Palmer accused of ‘backdoor’ delay over fraud charges

Rex Martinich |

Businessman Clive Palmer has been accused of attempting a “backdoor” strategy to delay court hearings into allegations that he acted fraudulently in dealing with investors in his Queensland resort.

Brisbane Magistrates Court on Thursday considered an application by Mr Palmer and his resort business to cancel two hearings next week into the charges that were first brought by the Australian Securities and Investments Commission in April 2018.

Palmer’s barrister, Peter Dunning KC, has previously denied any wrongdoing by his client.

ASIC prosecutor Trish McDonald told the court on Thursday it should deny the application to stop directions hearings on November 6 and 7 from going ahead in part because Palmer’s defence had sought those dates in the first place.

“They are seeking a (halt to the case) in a backdoor or less obvious manner than bringing an application up front which they know would be doomed to fail,” Ms McDonald said.
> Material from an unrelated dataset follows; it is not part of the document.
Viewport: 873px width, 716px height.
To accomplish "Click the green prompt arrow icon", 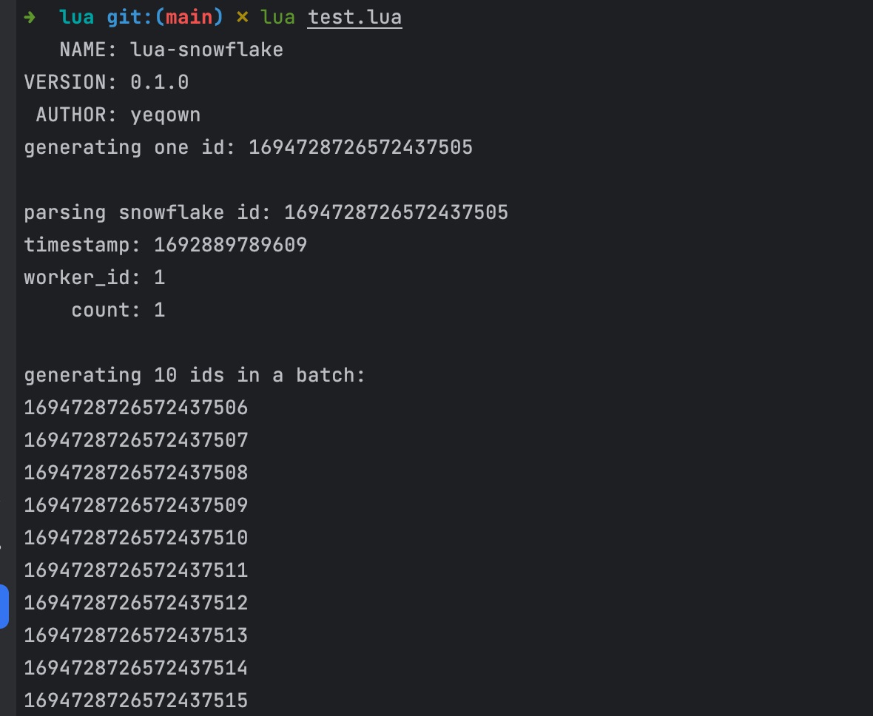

Ms McDonald said the charges had “been on foot for a very long time” and prosecutors were hoping to move the matter forward and secure a date for a hearing on whether or not to take the charges to trial.

Palmer has been charged with dishonestly gaining an advantage and using a position in a company to attempt to dishonestly gain an advantage.

The charges centre on an allegation that Palmer and his Palmer Leisure Coolum business broke the law when attempting to buy out timeshare investors in his Sunshine Coast resort.

ASIC alleged Palmer Leisure Coolum announced a takeover bid for the timeshare business, The President’s Club, in April 2012 but did not make an offer within the legally required two-month period.

Palmer Leisure Coolum was charged with violating the Corporations Act and charged Palmer with aiding or procuring the company to commit the offence.

Mr Dunning told the court on Thursday that ASIC had engaged in an “abuse of process” and pointed to comments by another judge that there was “more than one curiosity” about the criminal complaint.

“It doesn’t say who had the dishonest state of mind and when, it doesn’t say what was done in relation to it … Her Honour went on to say it’s pretty woeful,” Mr Dunning said.